Bektaşi ile bir hoca birlikte yola çıkmışlar. Bir süre sonra hoca:
“Namaz saati” demiş, başlamış namaz kılmaya.
Rekat üstüne rekat, selam üstüne selam. Bektaşi’nin beklemekten canı sıkılmış. Hoca namazı bitirince sormuş:
“Yahu bu ne uzun namaz böyle?”
“Kazaya kalmış namazlarım vardı, onları eda eyledim.

Bektaşi: “Eh, ben de bir namaz kılayım” demiş ve başlamış namaza.
Ama ne namaz... bitmiyor, sonunda hoca dayanamamış:

“Erenler, senin namaz da uzun sürdü”.
“Önümüzdeki haftanın namazını kıldım”.
Hoca şaşırmış:

“Yahu olur mu böyle şey?”
Bektaşi gülmüş:

“Allah senin veresiyeni kabul ediyor da benim peşinimi niye kabul etmesin? ”


Trafik

Papazın biri bisiklet kullanırken polis bunu durdurmuş. “Ehliyet ve ruhsat lütfen!” demiş. Papaz, “ehliyetim yok ama cebimde incilim, sağ omuzumda İsa, sol omuzumda iyi melek var” demiş.
Polis, “Hem ehliyetin yok hem de bisiklete üç kişi biniyorsun” demiş.

Papaz ile Zangoç

Papaz, iki metre ilerisinde duran Zangoç’a sormuş:

"Gizli gizli sen mi içiyorsun kutsal şarabı?"
Zangoç’da derin bir sessizlik.
lyice köpürmüş papaz:

"Sana soruyorum be adam!
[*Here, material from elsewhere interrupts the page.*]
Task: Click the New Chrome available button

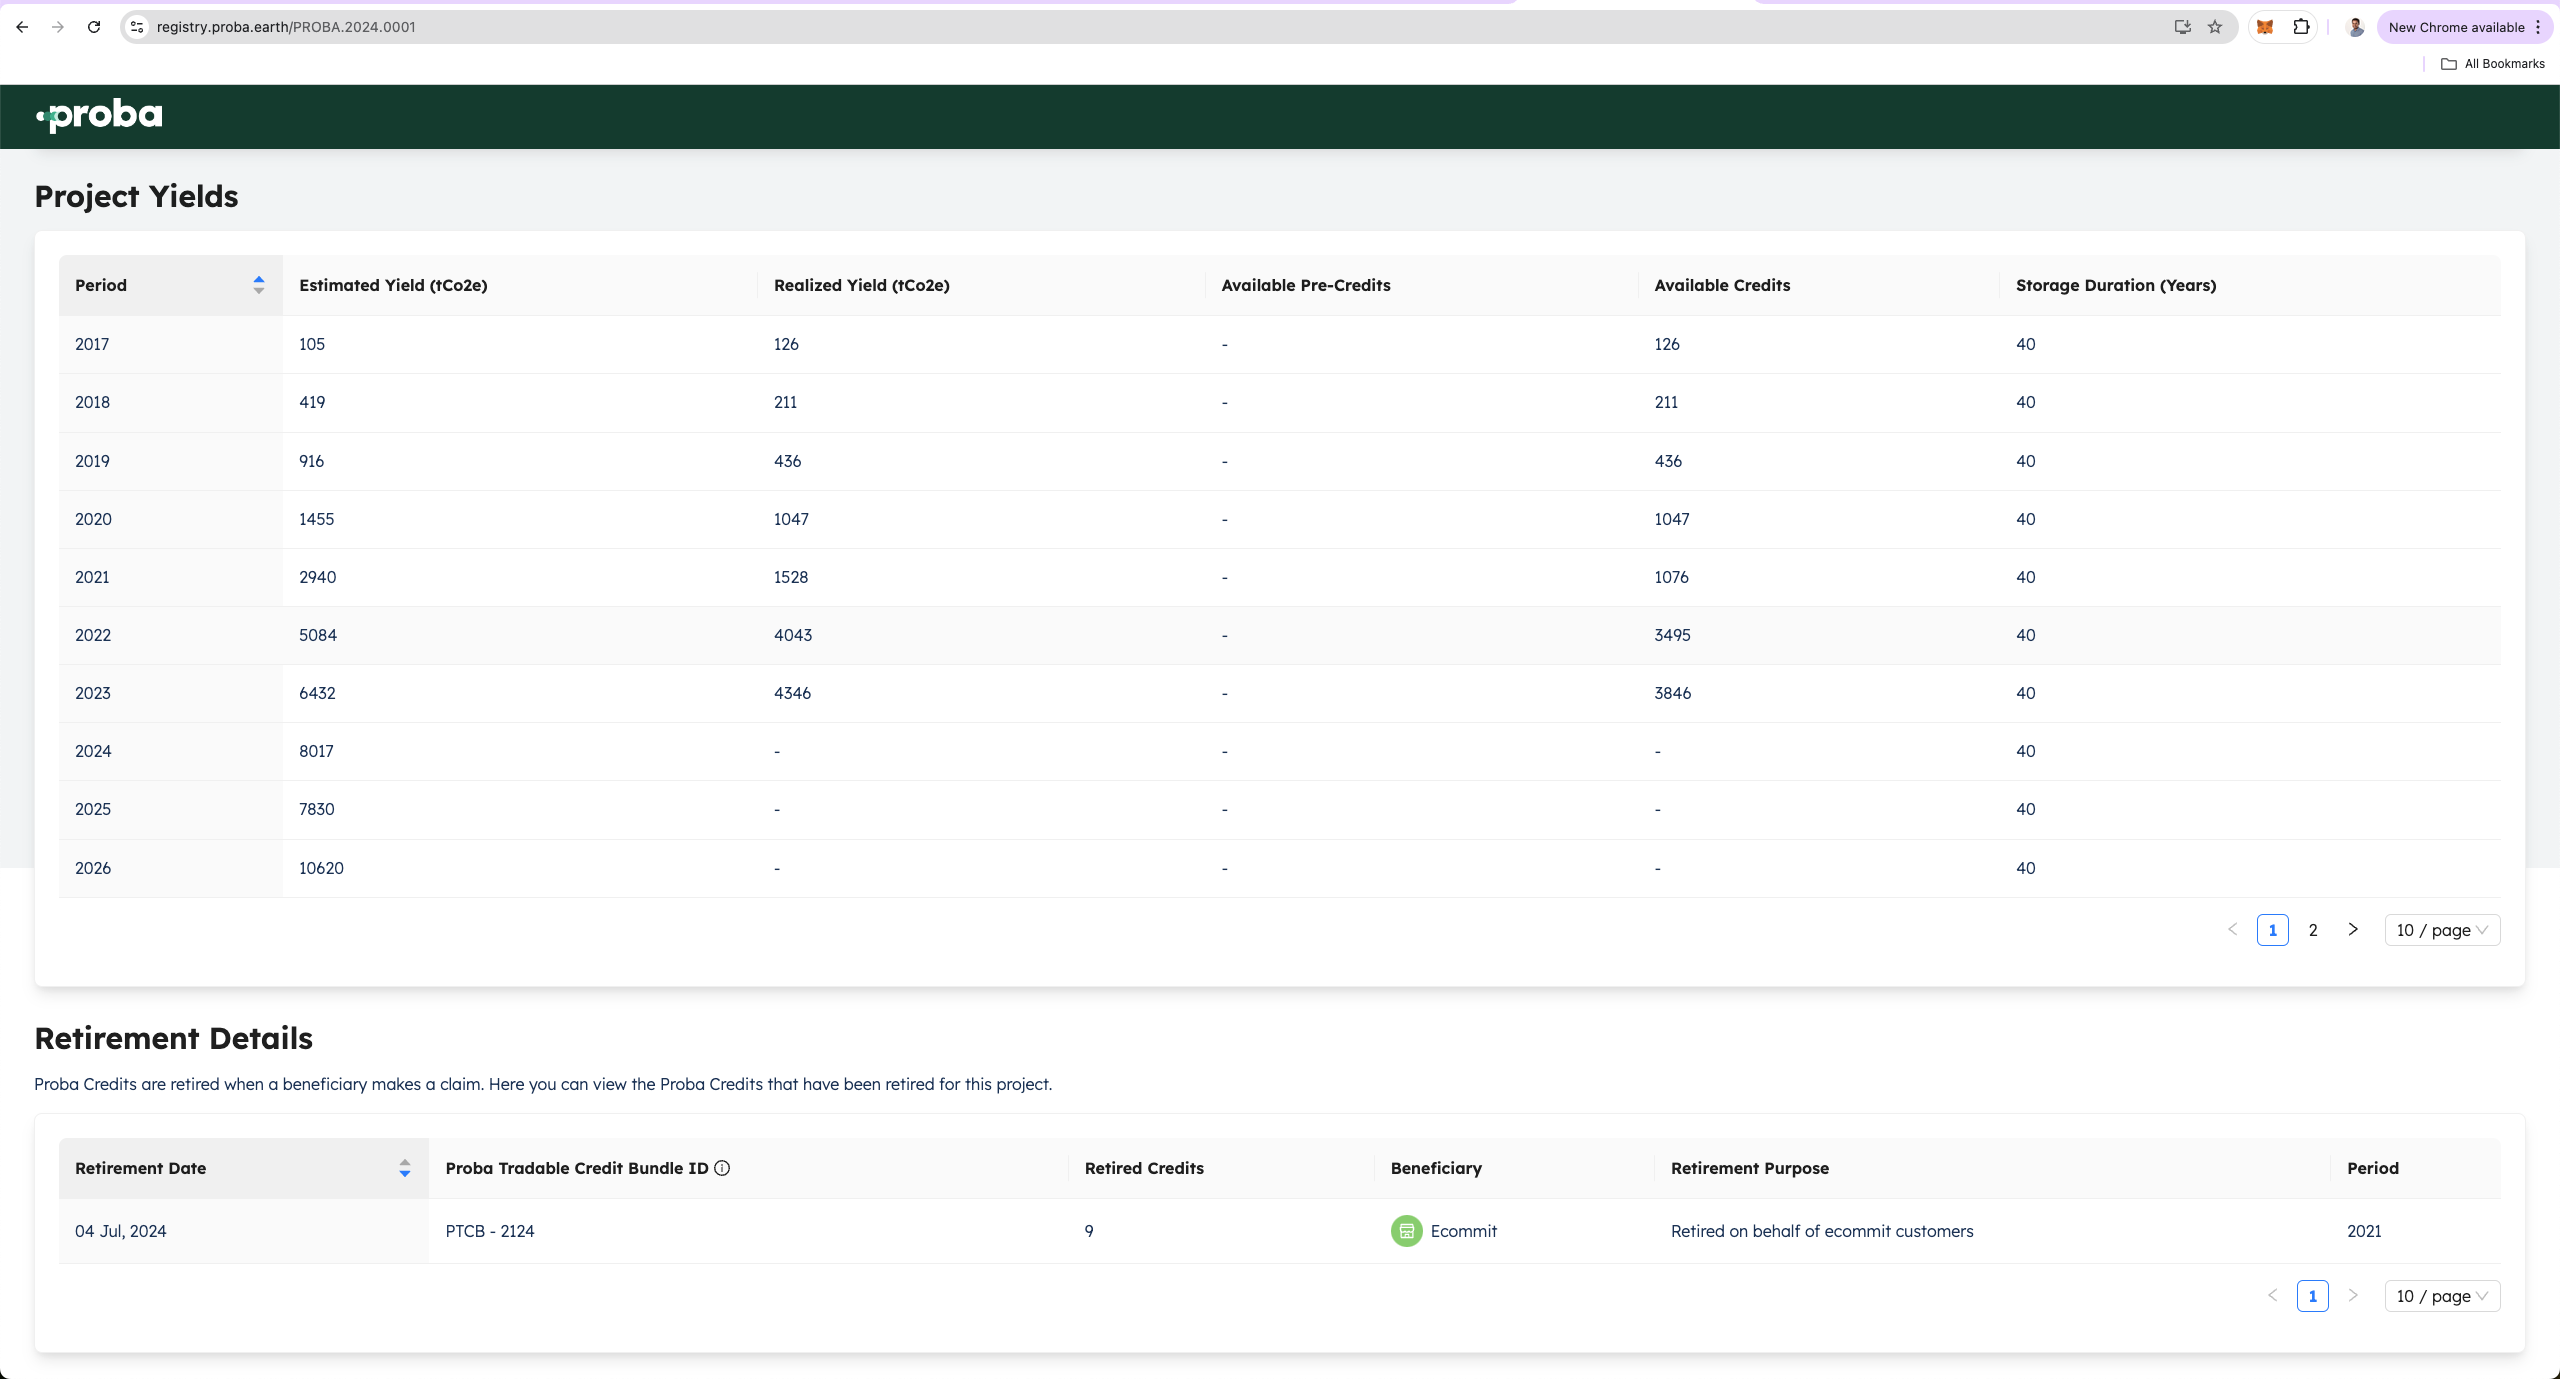Action: (x=2456, y=27)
Duymuyor musun?"
"Hayır, buradan hiçbir şey duyulmuyor efendim!"
“Olacak şey mi? İki adım öteden beni duymuyorsun."

Zangoç bıyık altından gülmüş: "İsterseniz yer değiştirelim, anlarsınız." Yer değiştirmişler.

Bu kez Zangoç seslenmiş:
"Kilise için toplanan yardımları kim iç ediyor?"

Papaz kendi kendine söylenmiş:
"Hakikaten yahu! Buradan hiçbir şey duyulmuyor."